Controller: neural network (LSTM or feedforward)
Memory matrix: external memory
Addressing unit: produces soft weights to determine where to read/write
Read/write heads: differentiable versions of CPU memory operations

How to read? A hard pointer like we know it (read slot 2 exactly) wouldn’t be differentiable, so we need a soft pointer (read 70% of slot 2, 20% of slot 3, and 10% of slot 1, ignore the rest). Reading $r_{t} = \sum_{i = 1}^{N} w_{t} (i) M (i)$ This gives us a weighed sum for a continuous, smooth mixture of memory locations, so gradients flow back through all of them.

Writing (erase and add)

M_{t}^{'} (i) = M_{t - 1} (i) \cdot (1 - w_{t} (i) e_{t}) M_{t} (i) = M_{t}^{'} (i) + w_{t} (i) a_{t}

$e_{t}$ = erase vector, $a_{t}$ = add vector

While LSTMs fail on long copy tasks (fails to reproduce long sequences), NTMs are able to store long arbitrary-length sequences in memory, recall them exactly and output them without degradation.

Attention Models

Attention refers to model components which focus on a part of the input or more generally on an abstract memory. The read operation from NTMs is a form of attention.
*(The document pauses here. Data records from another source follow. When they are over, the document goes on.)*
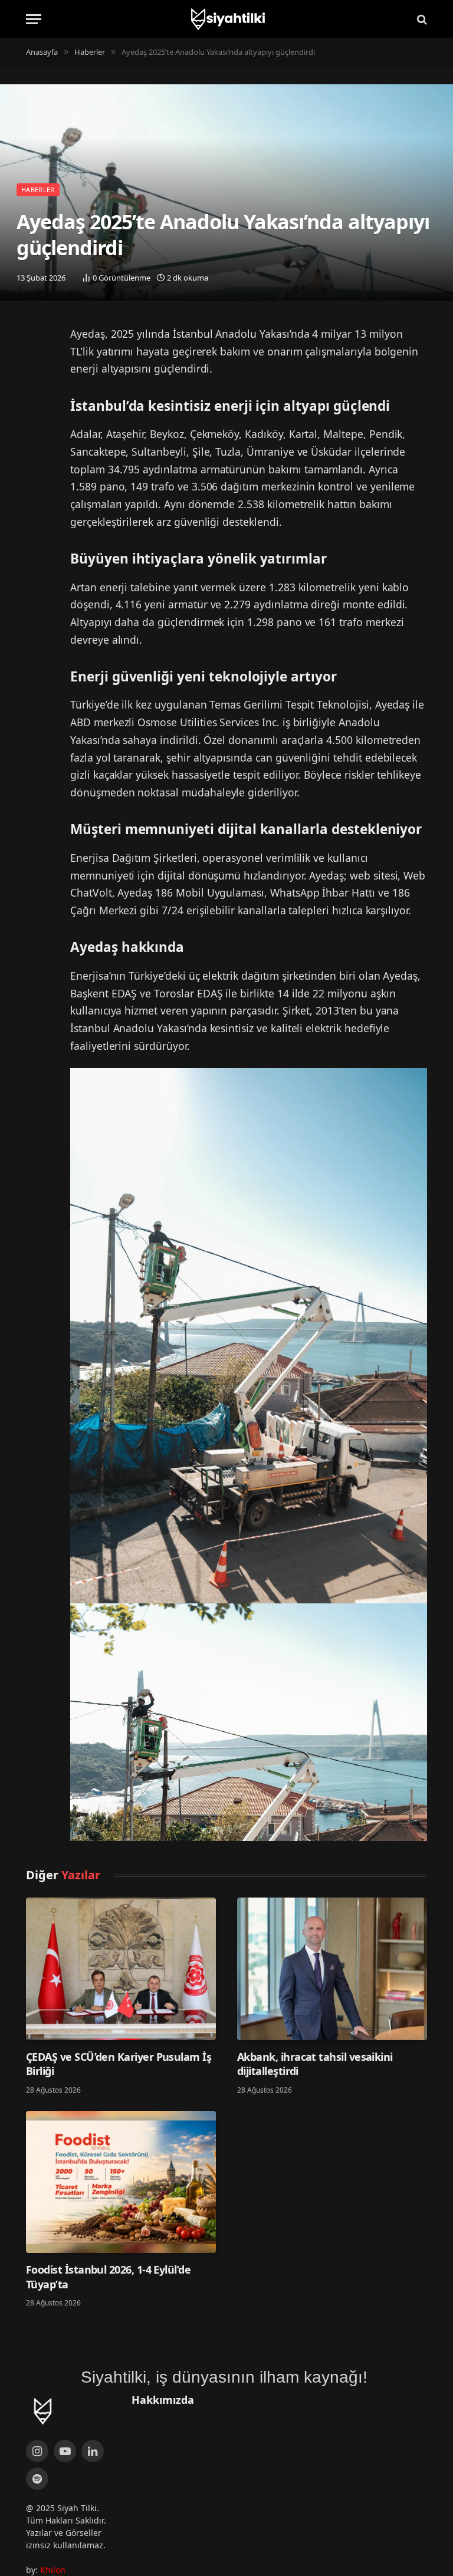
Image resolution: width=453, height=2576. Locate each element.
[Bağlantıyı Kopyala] (38, 400)
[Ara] (421, 19)
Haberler (38, 189)
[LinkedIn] (38, 370)
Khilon (52, 2569)
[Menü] (33, 19)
Seq2Seq without attention: encode full sentence into hidden state, decoder uses this single vector to generate the translation Seq2Seq with attention: instead of only using the last encoder state: - the decoder attends to all encoder states, - computes alignment scores $e_{ij}$ , - converts them via softmax to attention weights $α_{ij}$ . The context vector will be the weighted sum of these encoder states.
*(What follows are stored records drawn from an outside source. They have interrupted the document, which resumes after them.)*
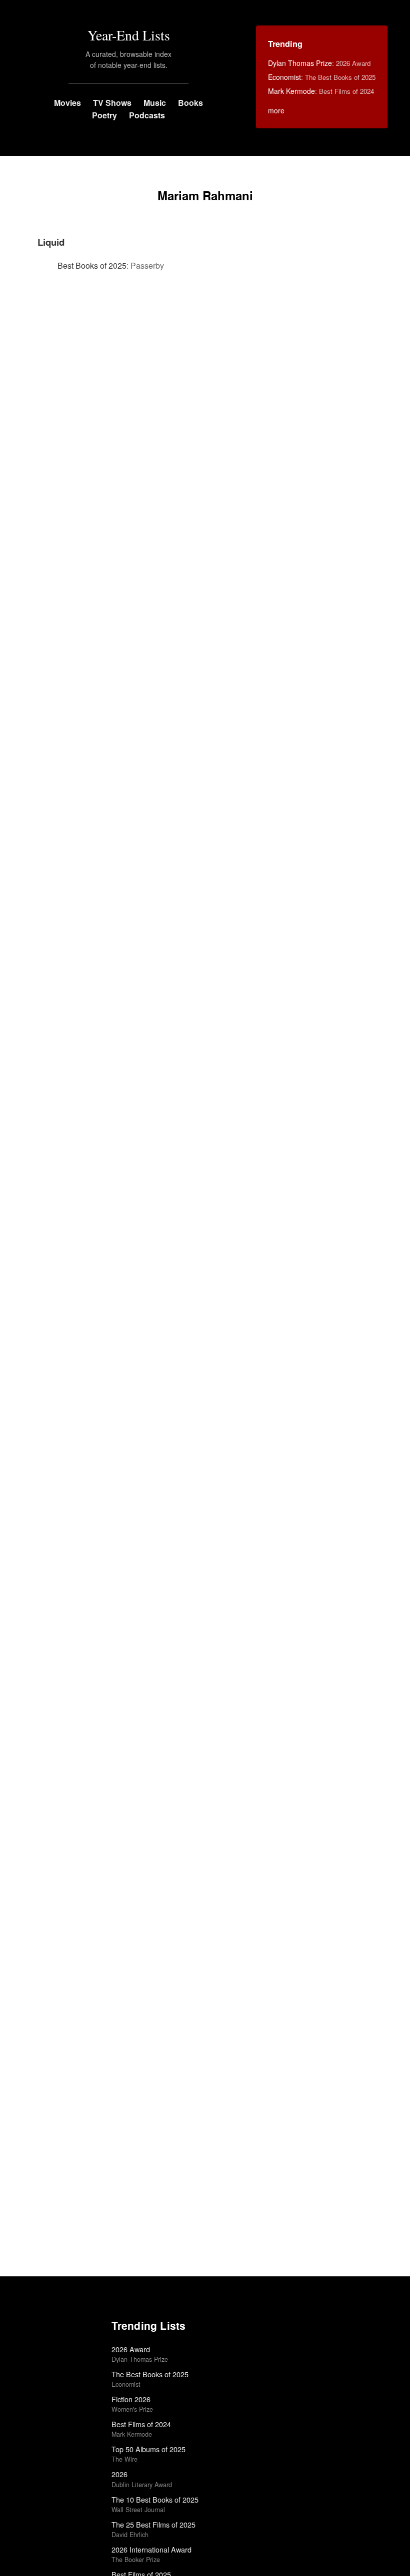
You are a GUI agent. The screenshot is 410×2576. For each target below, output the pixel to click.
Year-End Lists (129, 34)
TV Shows (112, 102)
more (276, 110)
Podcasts (147, 115)
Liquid (51, 242)
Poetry (104, 115)
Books (190, 102)
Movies (67, 102)
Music (155, 102)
Attention in image captioning → use spatial CNN features as “memory slots”, then LSTM attends to specific image regions while generating words.
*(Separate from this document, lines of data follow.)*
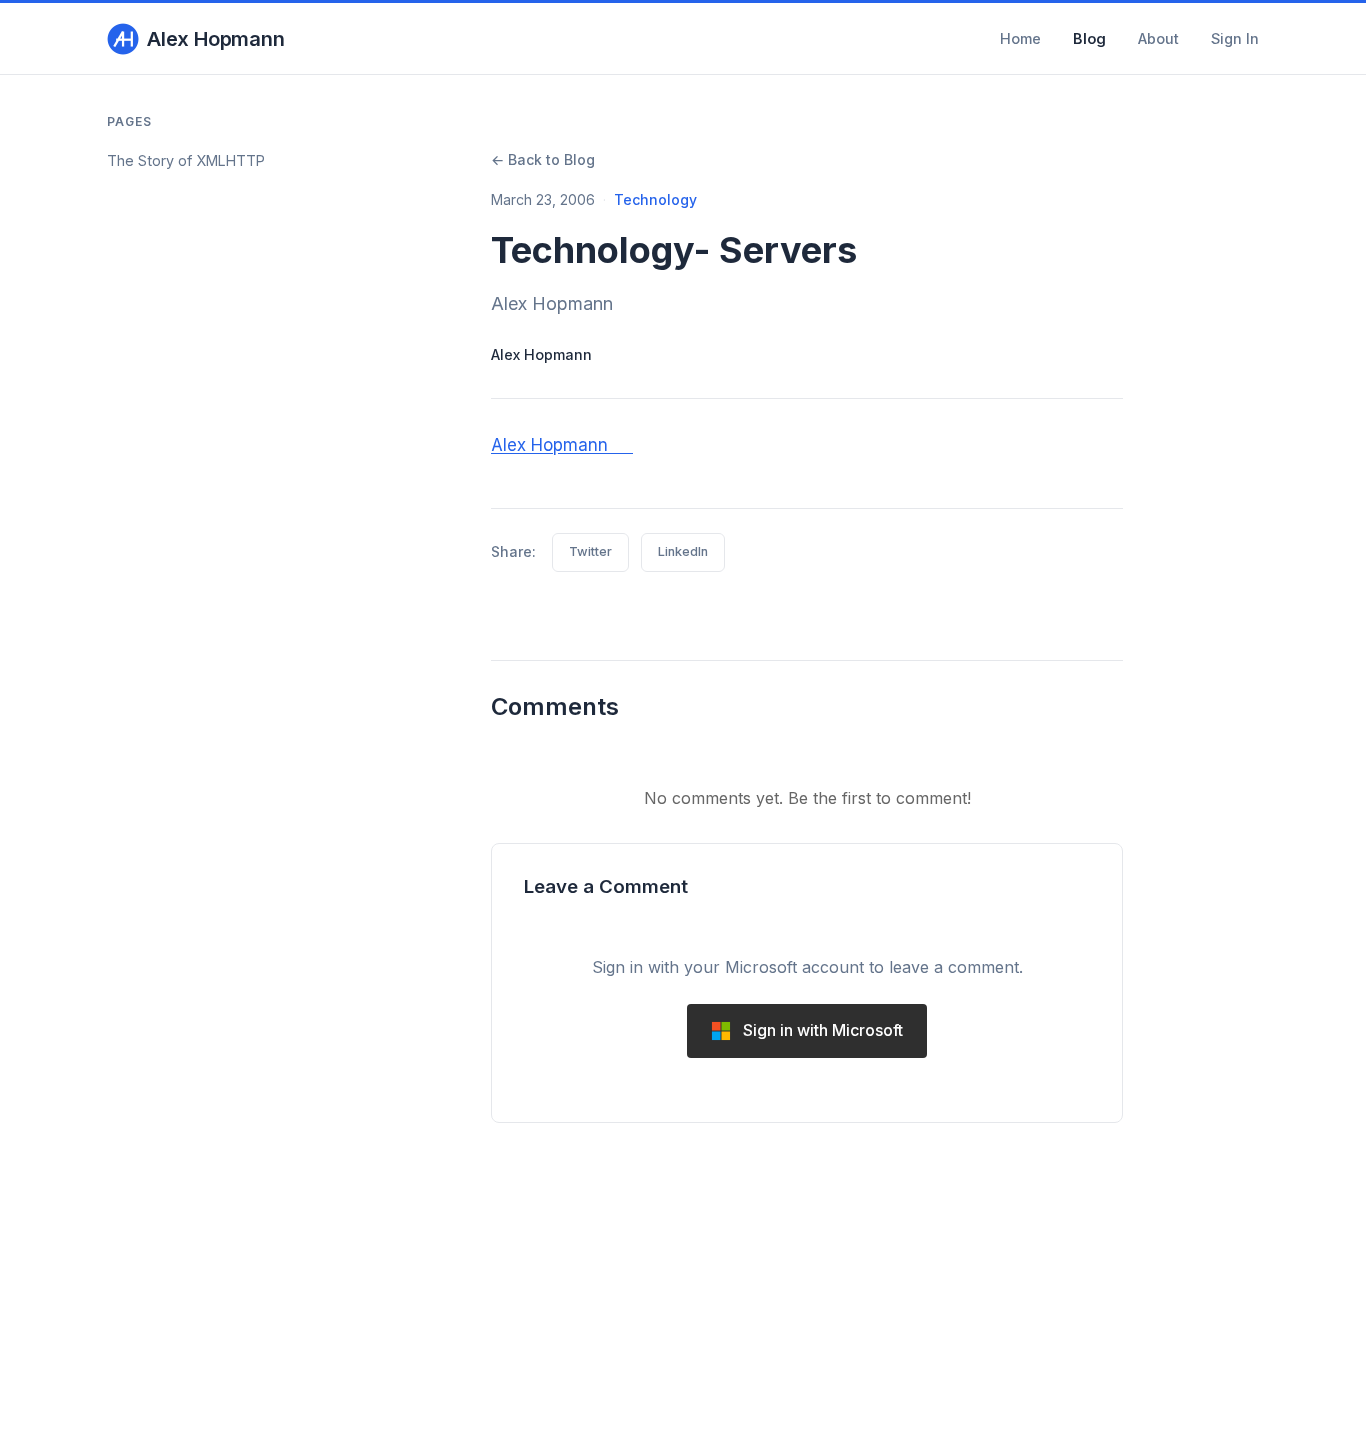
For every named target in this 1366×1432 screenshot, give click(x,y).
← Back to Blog (543, 159)
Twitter (590, 551)
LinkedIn (683, 551)
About (1158, 38)
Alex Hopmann (216, 39)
Modern attention uses Query-Key-Value stores

Keys: things we can search over (metadata describing each item)
Values: actual items we retrieve
Query: what we use to select information, what we’re searching for

$a tt e n t i o n (Q, K, V) = so f t ma x (\frac{Q K ^{⊤}}{d _{K}}) V$ (we divide by the square root of the dimensionality of the key vectors $d_{K}$ so that $Q K^{⊤}$ doesn’t become too large)

Self-Attention

This is the core mechanism of the Transformer, where Q, K, and V all come from the same sequence. For example:

“the dog chased the cat”

when computing the representation for “chased”, self-attention lets it look at “dog”, “the”, “cat”, ”.”, and itself, “chased”. The model chooses how much each word matters.

Self-attention beats RNNs because:

Parallelizable (all token interactions are computed once)
Long dependencies are easy (you can attend to any other token in 1 step)
Flexible (patterns adapt dynamically per input)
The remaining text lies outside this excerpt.